Manufacturing Formula and Processing Instructions

Approved, written Manufacturing Formula and Processing Instructions should exist for each product and batch size to be manufactured.

The Manufacturing Formula should include:

a) The name of the product, with a product reference code relating to its specification;

b) A description of the pharmaceutical form, strength of the product and batch size;

c) A list of all starting materials to be used, with the amount of each, described; mention should be made of any substance that may disappear in the course of processing;

d) A statement of the expected final yield with the acceptable limits, and of relevant intermediate yields, where applicable 4.18 The Processing Instructions should include:

a) A statement of the processing location and the principal equipment to be used;

b) The methods, or reference to the methods, to be used for preparing the critical equipment (e.g. cleaning, assembling, calibrating, sterilising);

c) Checks that the equipment and work station are clear of previous products, documents or materials not required for the planned process, and that equipment is clean and suitable for use;

d) Detailed stepwise processing instructions [e.g. checks on materials, pre-treatments, sequence for adding materials, critical process parameters (time, temp etc)];

e) The instructions for any in-process controls with their limits;

f) Where necessary, the requirements for bulk storage of the products; including the container, labeling and special storage conditions where applicable;

g) Any special precautions to be observed.

 Packaging Instructions

Approved Packaging Instructions for each product, pack size and type should exist. These should include, or have a reference to, the following:

a) Name of the product; including the batch number of bulk and finished product

b) Description of its pharmaceutical form, and strength where applicable;

c) The pack size expressed in terms of the number, weight or volume of the product in the final container;

d) A complete list of all the packaging materials required, including quantities, sizes and types, with the code or reference number relating to the specifications of each packaging material;

e) Where appropriate, an example or reproduction of the relevant printed packaging materials, and specimens indicating where to apply batch number references, and shelf life of the product;

f) Checks that the equipment and work station are clear of previous products, documents or materials not required for the planned packaging operations (line clearance), and that equipment is clean and suitable for use.

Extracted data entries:
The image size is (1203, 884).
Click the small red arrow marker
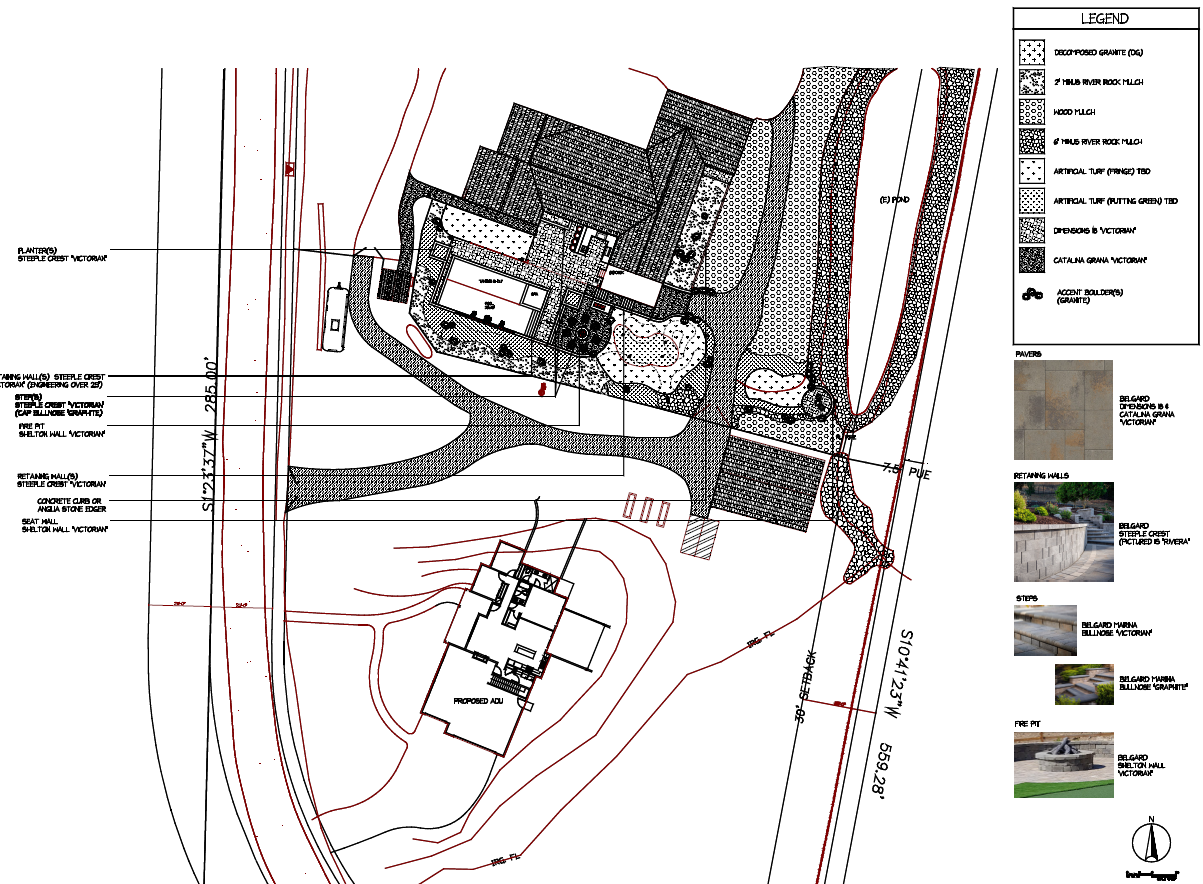(x=290, y=170)
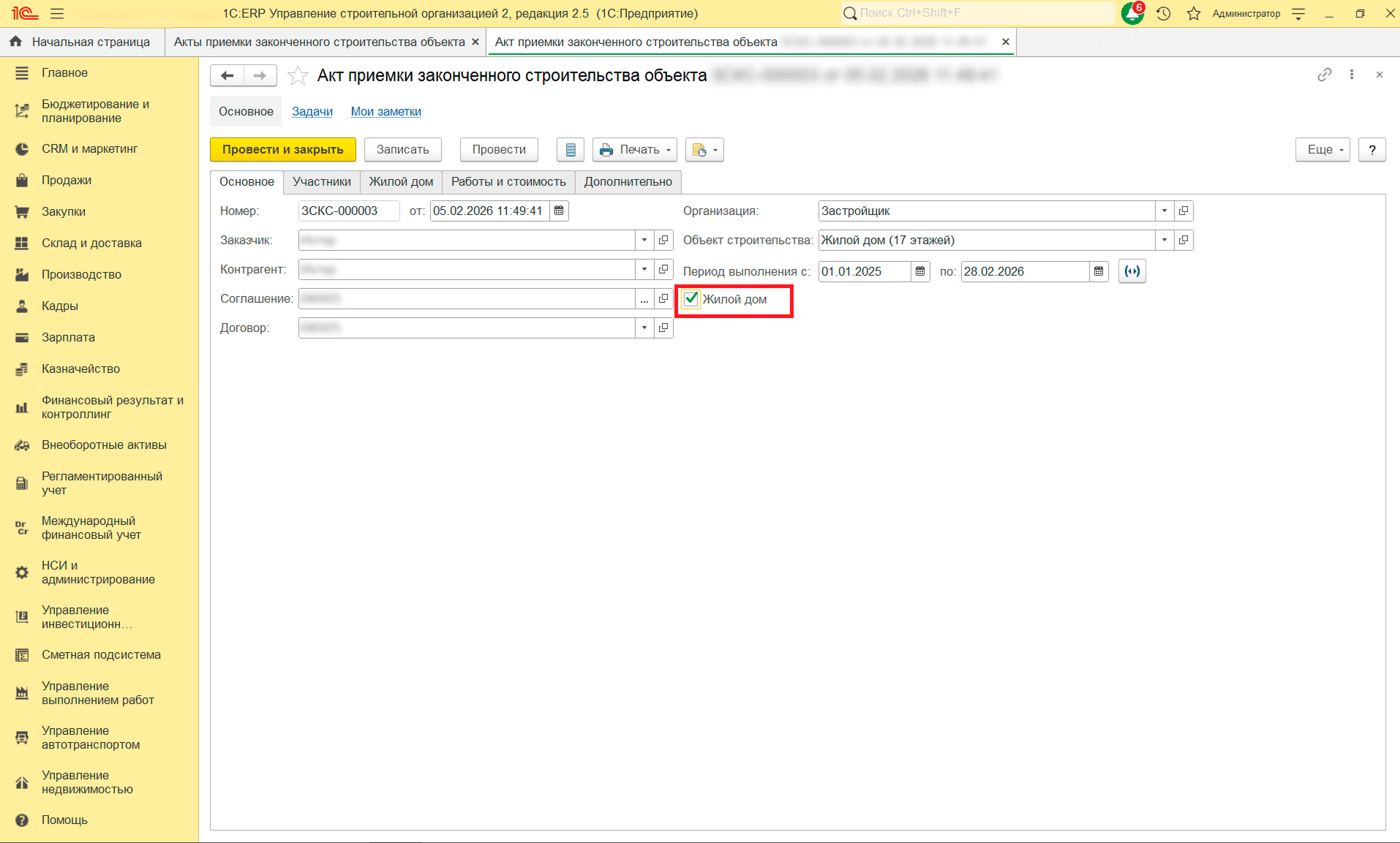The height and width of the screenshot is (843, 1400).
Task: Expand Объект строительства dropdown
Action: [1164, 240]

Requirement 1:
Retype the part of the passage on manufacturing and packaging instructions starting at "c) Checks that" and ending at "to be observed.".
Requirement 2:
Answer these questions from the passage on manufacturing and packaging instructions.
(a) What four examples of preparing critical equipment are listed?
(b) What name is given in parentheses to the check that the equipment and work station are clear before packaging operations?
(c) In what three terms may the pack size be expressed?
The material has no role in any of this.

Task result 1:
c) Checks that the equipment and work station are clear of previous products, documents or materials not required for the planned process, and that equipment is clean and suitable for use;

d) Detailed stepwise processing instructions [e.g. checks on materials, pre-treatments, sequence for adding materials, critical process parameters (time, temp etc)];

e) The instructions for any in-process controls with their limits;

f) Where necessary, the requirements for bulk storage of the products; including the container, labeling and special storage conditions where applicable;

g) Any special precautions to be observed.

Task result 2:
(a) Cleaning, assembling, calibrating and sterilising.
(b) Line clearance.
(c) The number, weight or volume of the product in the final container.